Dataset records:
□ □ □ □ □

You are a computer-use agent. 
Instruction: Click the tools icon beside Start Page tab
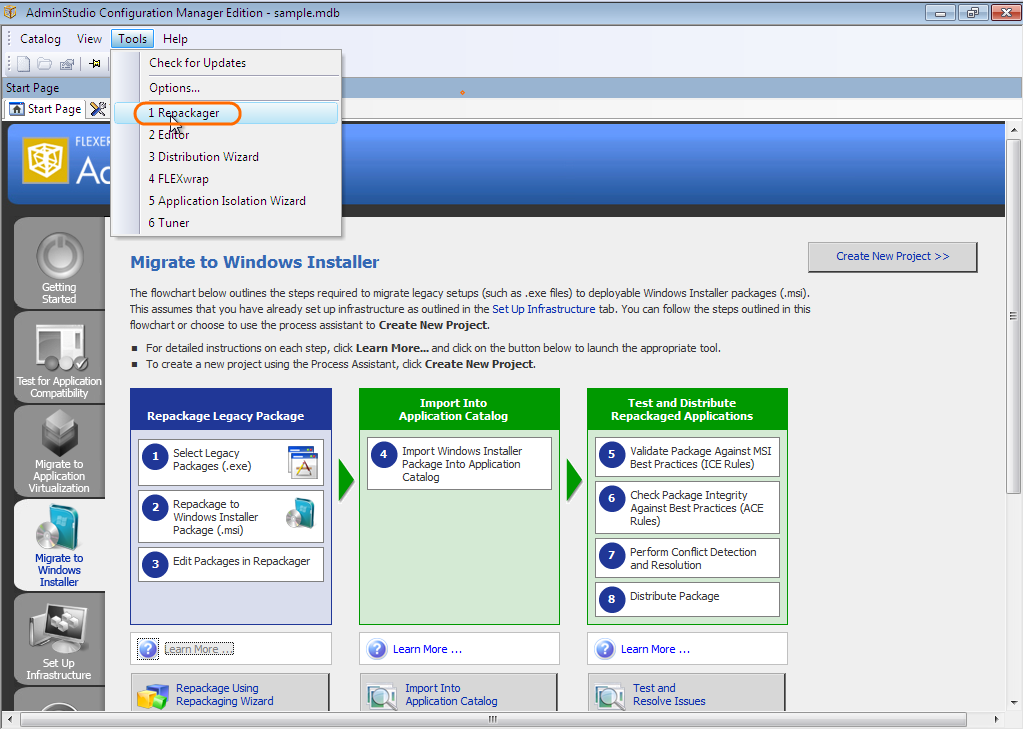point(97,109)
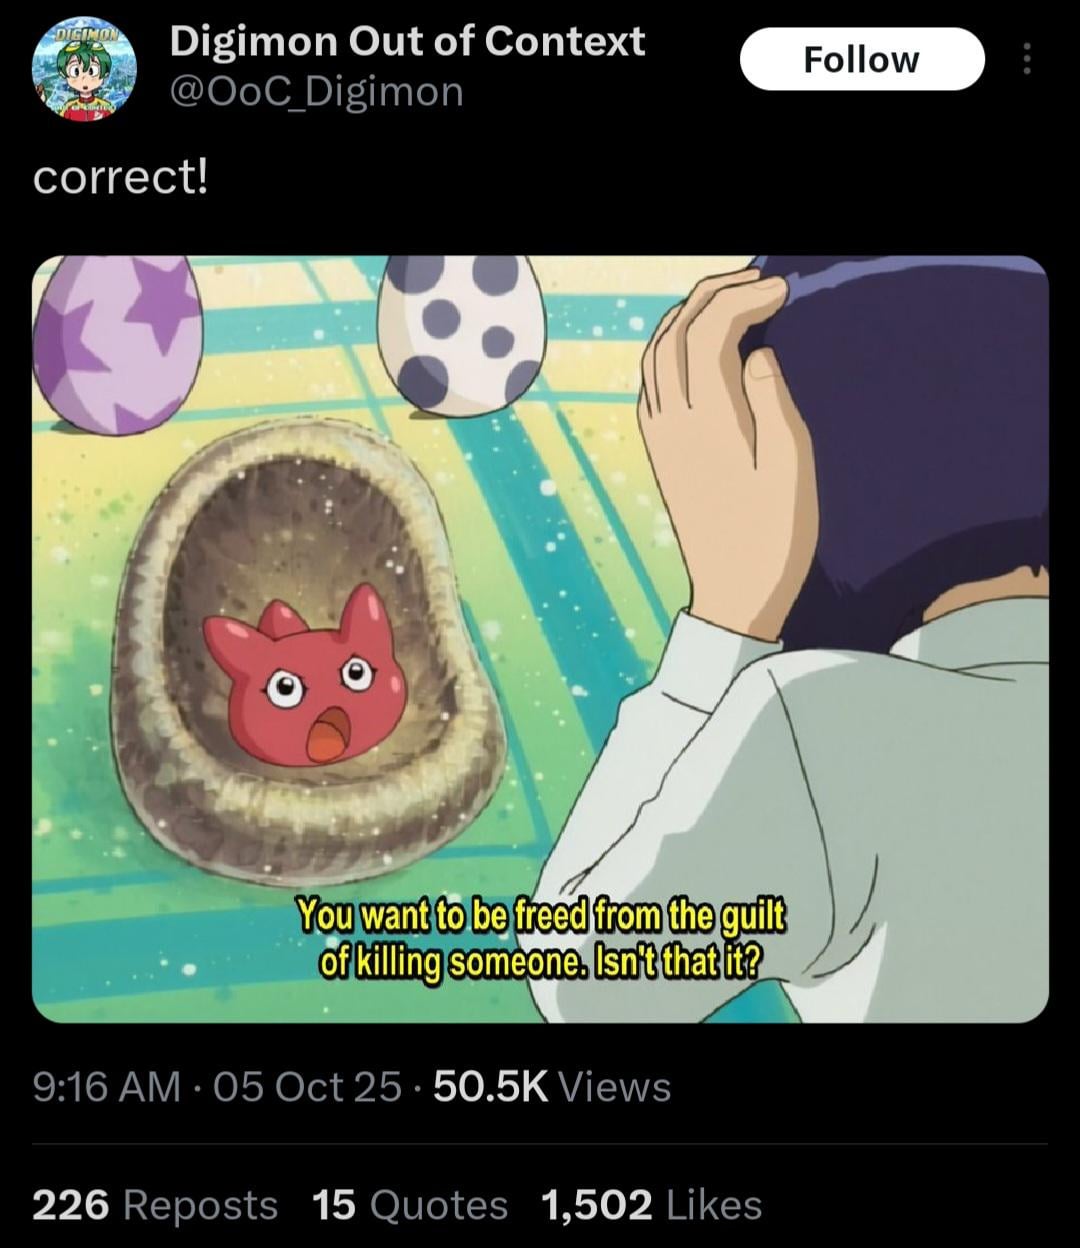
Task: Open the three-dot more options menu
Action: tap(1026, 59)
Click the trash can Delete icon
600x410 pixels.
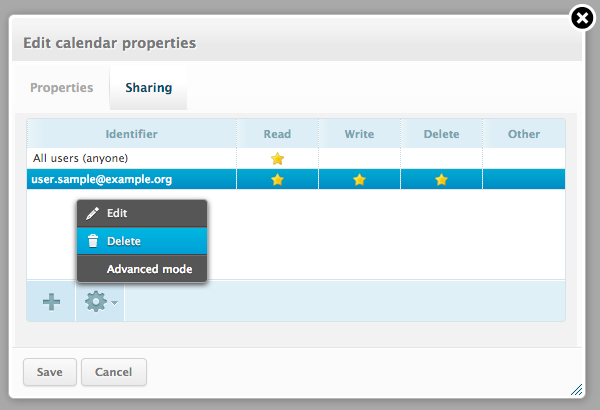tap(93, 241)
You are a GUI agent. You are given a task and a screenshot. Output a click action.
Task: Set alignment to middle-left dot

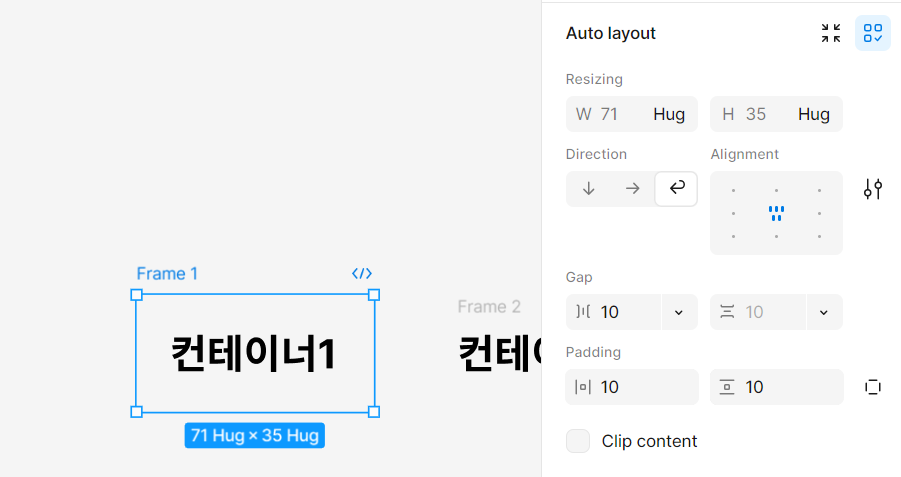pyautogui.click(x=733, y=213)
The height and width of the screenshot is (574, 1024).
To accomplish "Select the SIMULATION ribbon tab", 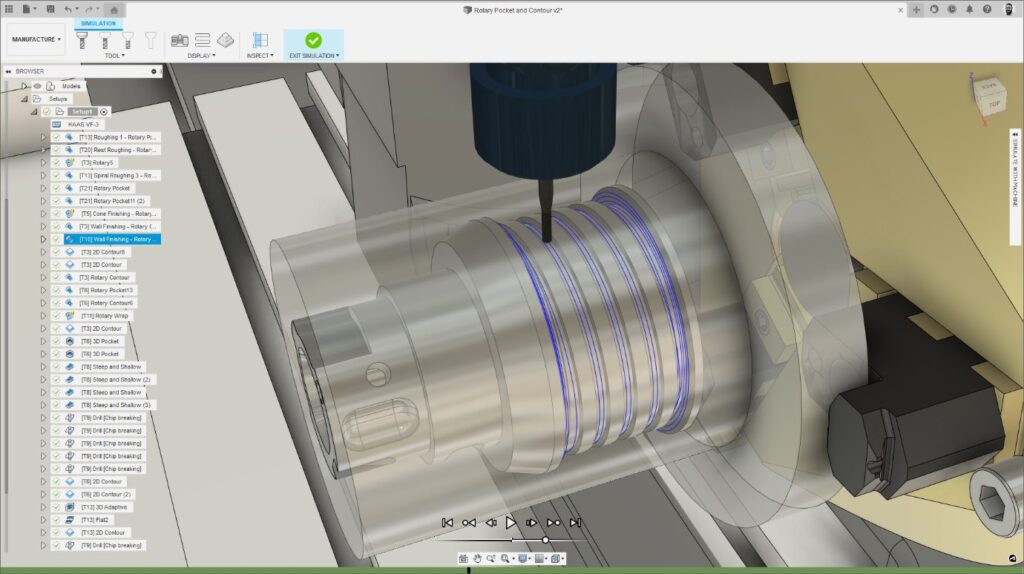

□ □ □ □ □

Retype exactly the lines from the line containing "Task: Set alignment to middle-left dot" through the end of the entries above, including both ends, and leave every picture out.

Task: Set alignment to middle-left dot

pyautogui.click(x=733, y=213)
The height and width of the screenshot is (574, 1024).
To accomplish "Select the SIMULATION ribbon tab", 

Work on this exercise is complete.